Jusque-là payante, cette option sera désormais proposée gratuitement par l'avionneur.

Un Boeing 737 Max, le 21 juin 2017 au Bourget (Seine-Saint-Denis).
Un Boeing 737 Max, le 21 juin 2017 au Bourget (Seine-Saint-Denis). (MUSTAFA YALCIN / ANADOLU AGENCY / AFP)

Un changement pour éviter de nouveaux drames, comme ceux de Lion Air et d'Ethiopian Airlines. Les Boeing 737 MAX seront désormais tous équipés d'un signal d'alerte lumineux, pour avertir de tout dysfonctionnement du système anti-décrochage MCAS. C'est cette faille qui a été mise en cause dans l'accident d'un appareil de ce type ayant entraîné la mort de 189 personnes en octobre, a indiqué jeudi 21 mars à l'AFP une source industrielle. Cette fonctionnalité, qui était jusqu'à présent optionnelle, va devenir partie intégrante de l'avion : c'est une des modifications que Boeing va présenter aux autorités américaines ainsi qu'aux compagnies clientes dans les prochains jours, a ajouté cette source sous couvert d'anonymat.

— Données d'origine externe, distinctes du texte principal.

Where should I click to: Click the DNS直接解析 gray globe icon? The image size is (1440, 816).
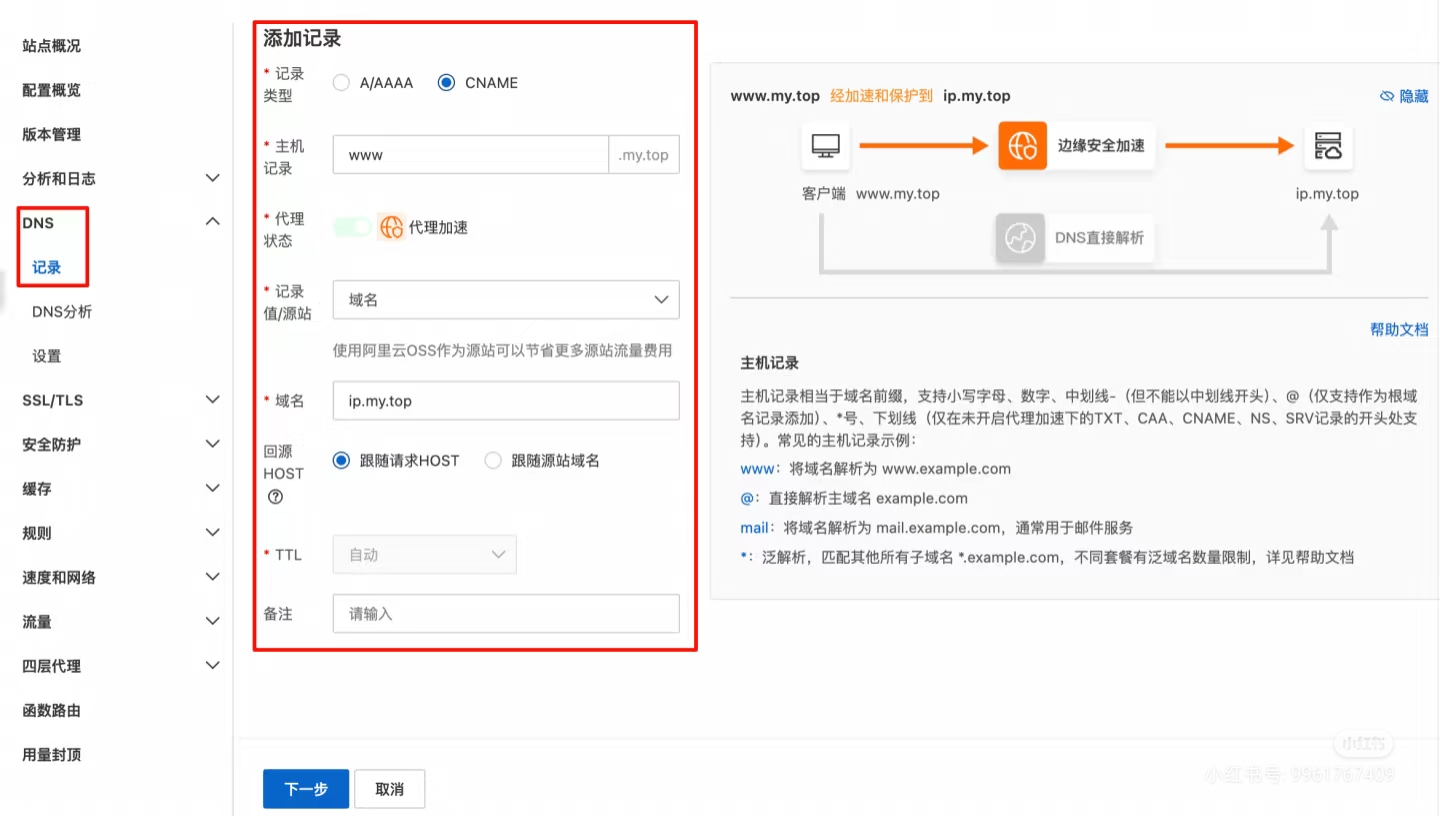[x=1019, y=239]
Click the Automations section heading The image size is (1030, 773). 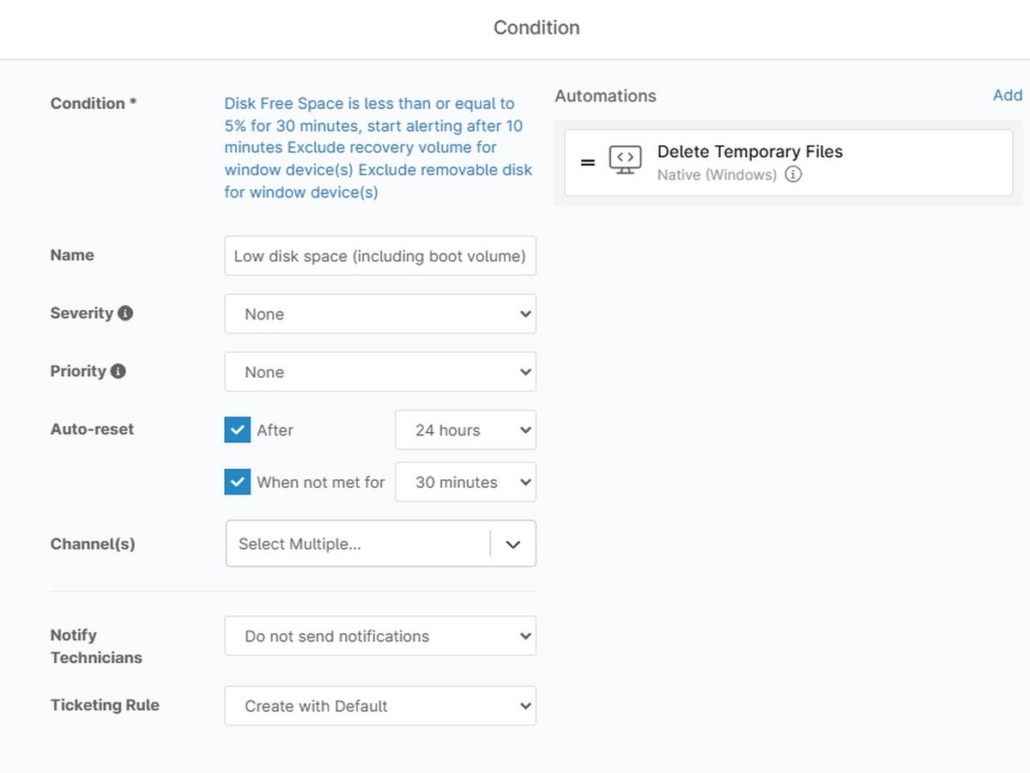tap(605, 96)
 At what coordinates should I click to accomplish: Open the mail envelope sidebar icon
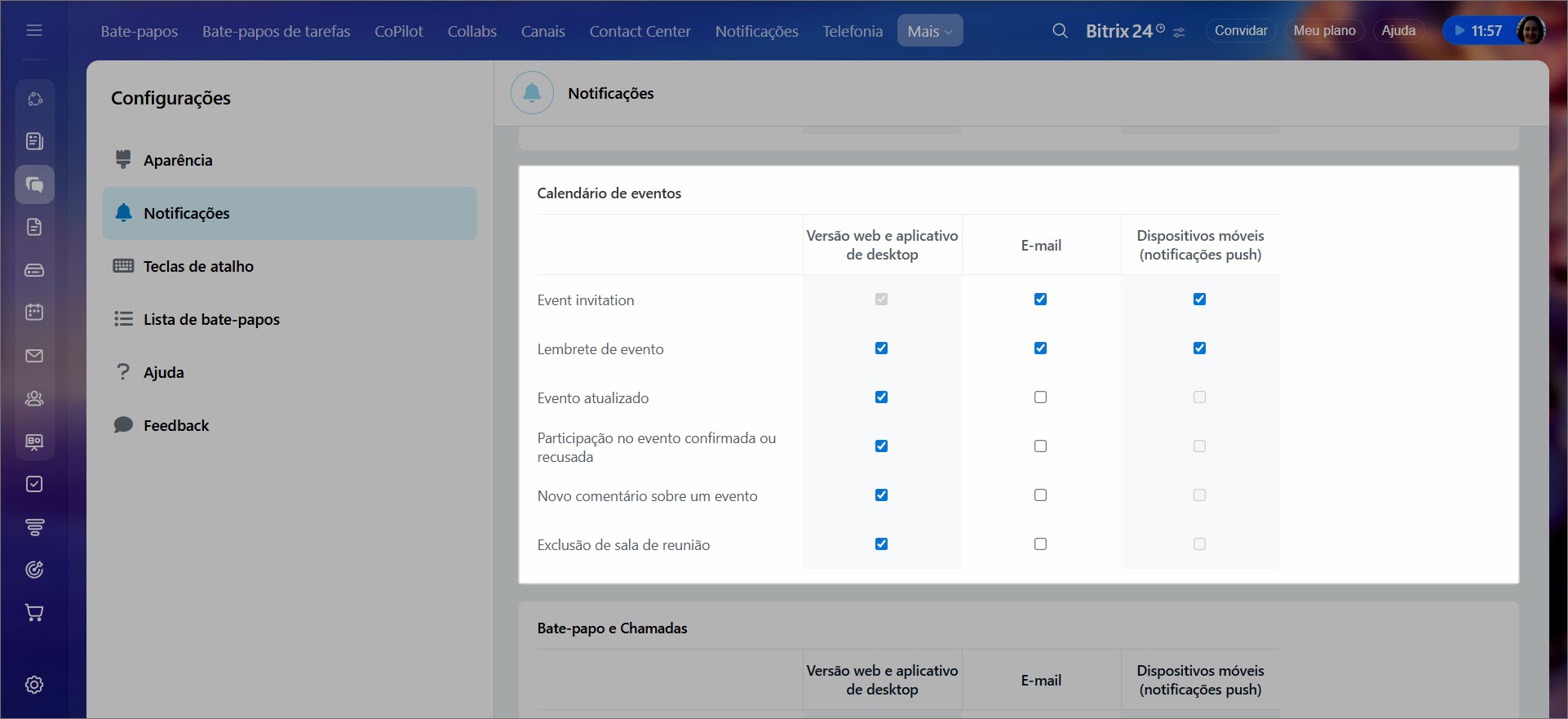pos(34,356)
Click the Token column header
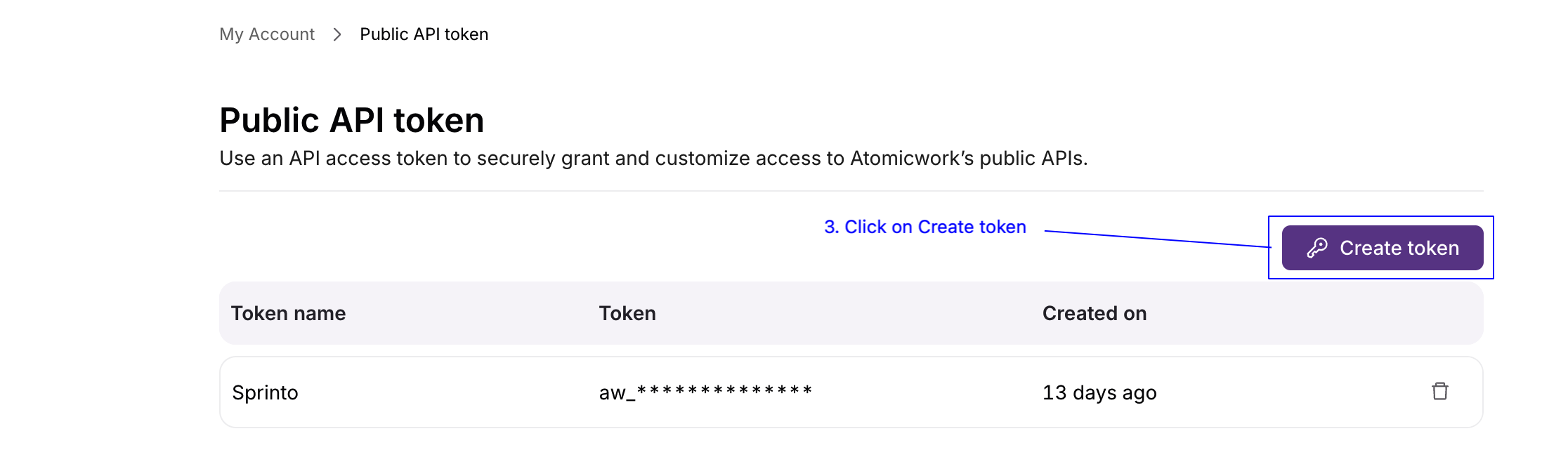 click(627, 313)

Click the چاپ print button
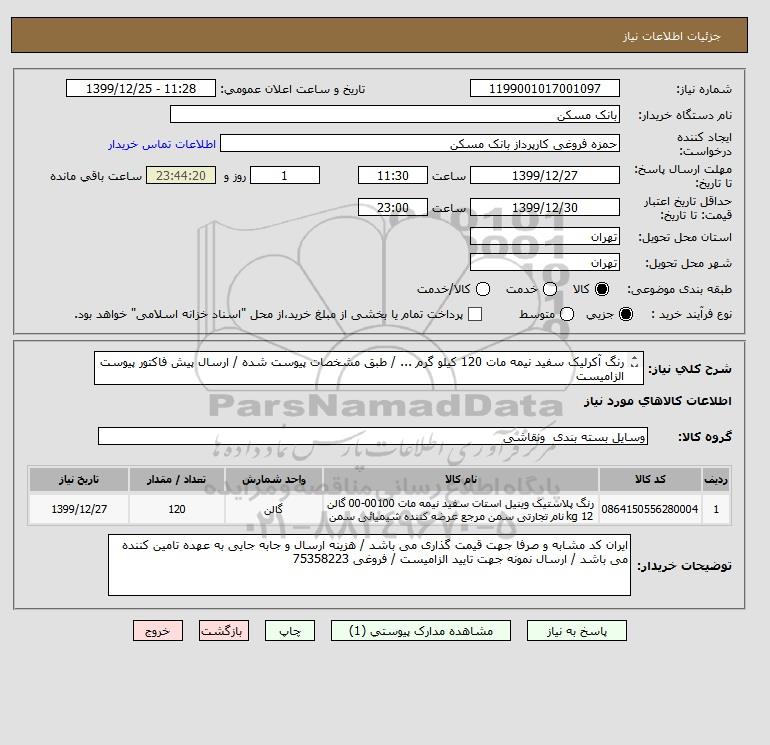point(290,631)
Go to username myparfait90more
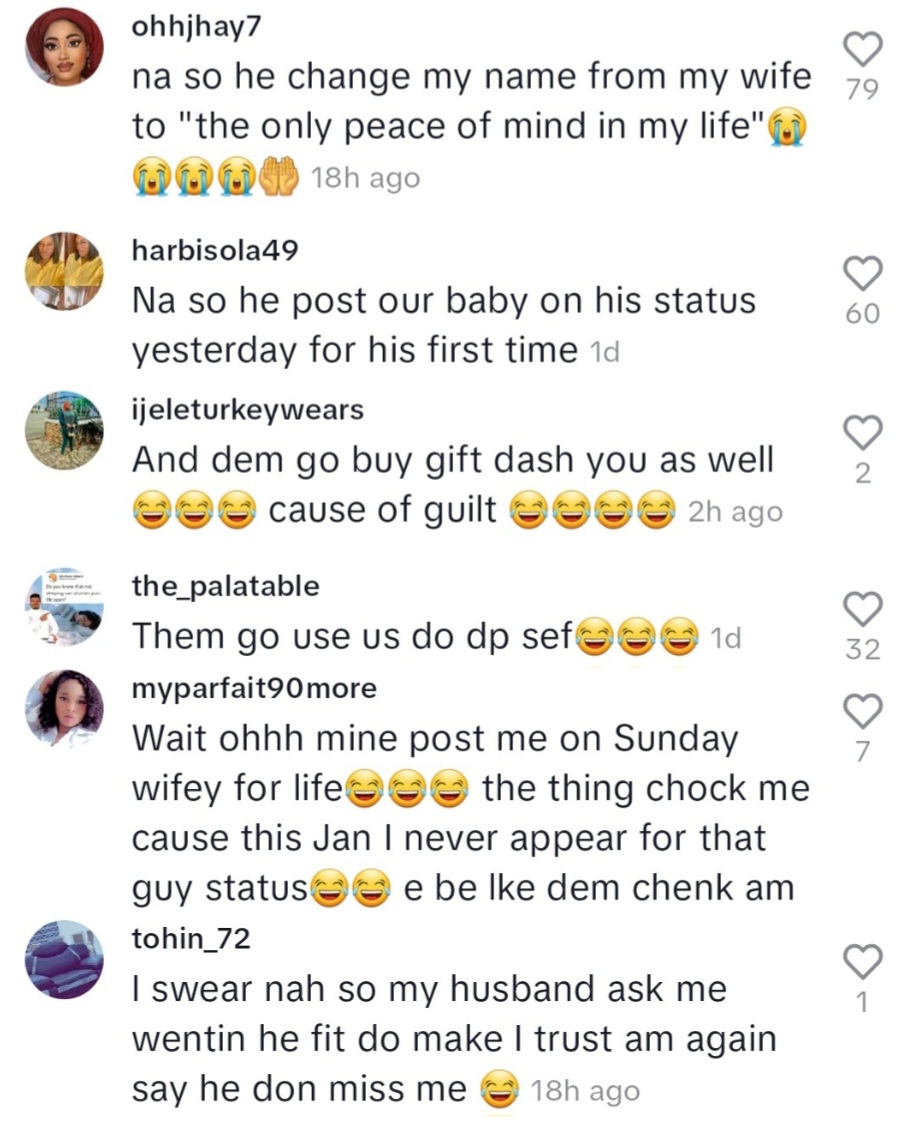Screen dimensions: 919x1147 [x=255, y=689]
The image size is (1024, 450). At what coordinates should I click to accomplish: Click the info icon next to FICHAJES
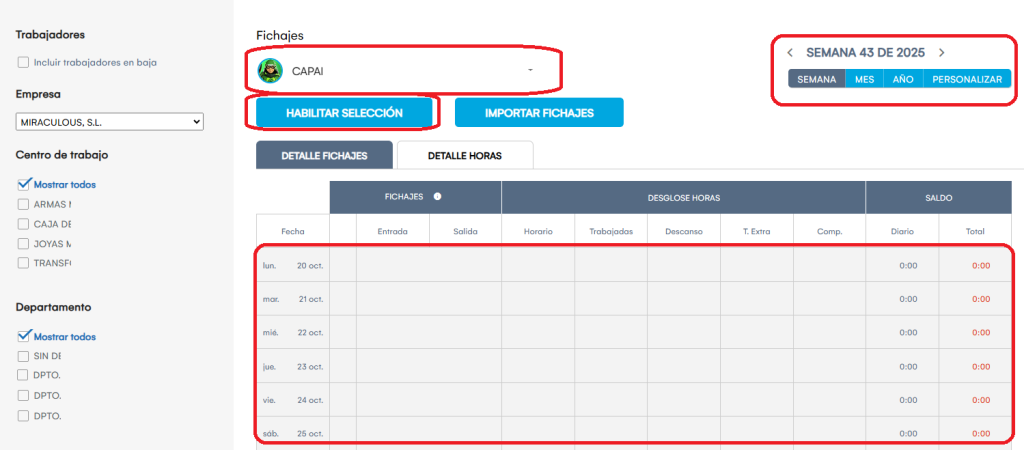pos(438,197)
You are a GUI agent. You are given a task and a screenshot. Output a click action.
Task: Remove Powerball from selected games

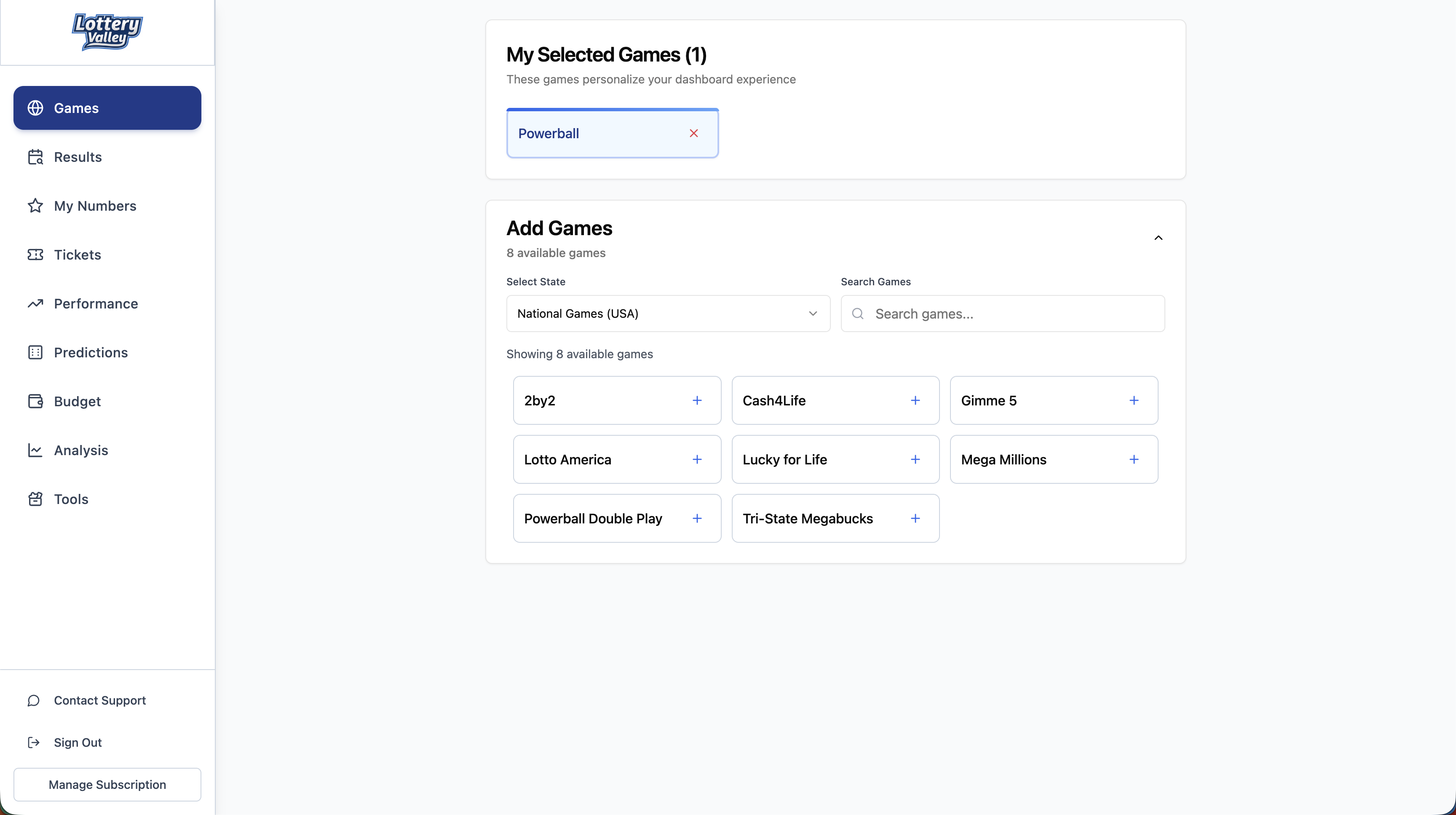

Elle a par ailleurs indiqué que ni le 737 MAX 8 de la compagnie indonésienne Lion Air ni celui d'Ethiopian Airlines, qui s'est écrasé le 10 mars, faisant 157 morts, n'étaient pas équipés d'un tel signal. American Airlines, qui exploite 24 appareils 737 MAX 8, avait, elle, acheté l'option, anticipant de potentiels désaccords entre les systèmes de l'avion, a indiqué à l'AFP une source interne. Idem pour Southwest, plus grosse cliente de cet avion, qui a même rajouté en début d'année une option supplémentaire visant à activer le Primary Flight Display (PFD), qui rassemble tous les paramètres nécessaires au pilotage, assure une porte-parole.

Un signal non obligatoire

Si la FAA n'avait pas estimé que ce signal était obligatoire jusqu'en début de mois, les experts jugent qu'il est important pour la sécurité d'un vol. "Les instruments comme des signaux lumineux d'alerte devraient être la norme parce qu'il est important, pour les pilotes, de savoir quand les systèmes sont en désaccord l'un avec l'autre", avance Scott Hamilton, expert au cabinet Leeham Company. "Il y a eu manifestement un excès de confiance dans la transition du 737NG vers le MAX. Boeing a sous-estimé les changements nécessaires (...), sous-estimé les compagnies clientes qui veulent faire des économies à tous les niveaux opérationnels", ajoute un autre expert aéronautique sous couvert de l'anonymat.

Le signal d'alerte est appelé "disagree light" dans le langage de Boeing. Il était jusqu'ici payant pour toute compagnie aérienne intéressée mais sera désormais gratuit. Il s'enclencherait en cas d'informations erronées transmises par une ou deux sondes d'incidence ("Angle of attack"- AOA) au système de stabilisation MCAS. Ce système mesure l'angle d'attaque et met l'avion en piqué pour lui permettre de reprendre de la vitesse et de s'éloigner du risque de décrochage fatal.

Une compagnie annule sa commande de 49 avions

S'il a suspendu les livraisons du 737 MAX, Boeing a décidé d'en poursuivre la production. Depuis le crash, une seule compagnie a décidé d'annuler sa commande. Garuda a annoncé le 22 mars qu'elle ne voulait plus des 49 Boeing 737 Max 8. "Les passagers de Garuda ont perdu confiance et ne veulent plus voler avec des MAX", a expliqué à l'AFP Ikhsan Rosan, porte-parole de la compagnie nationale indonésienne.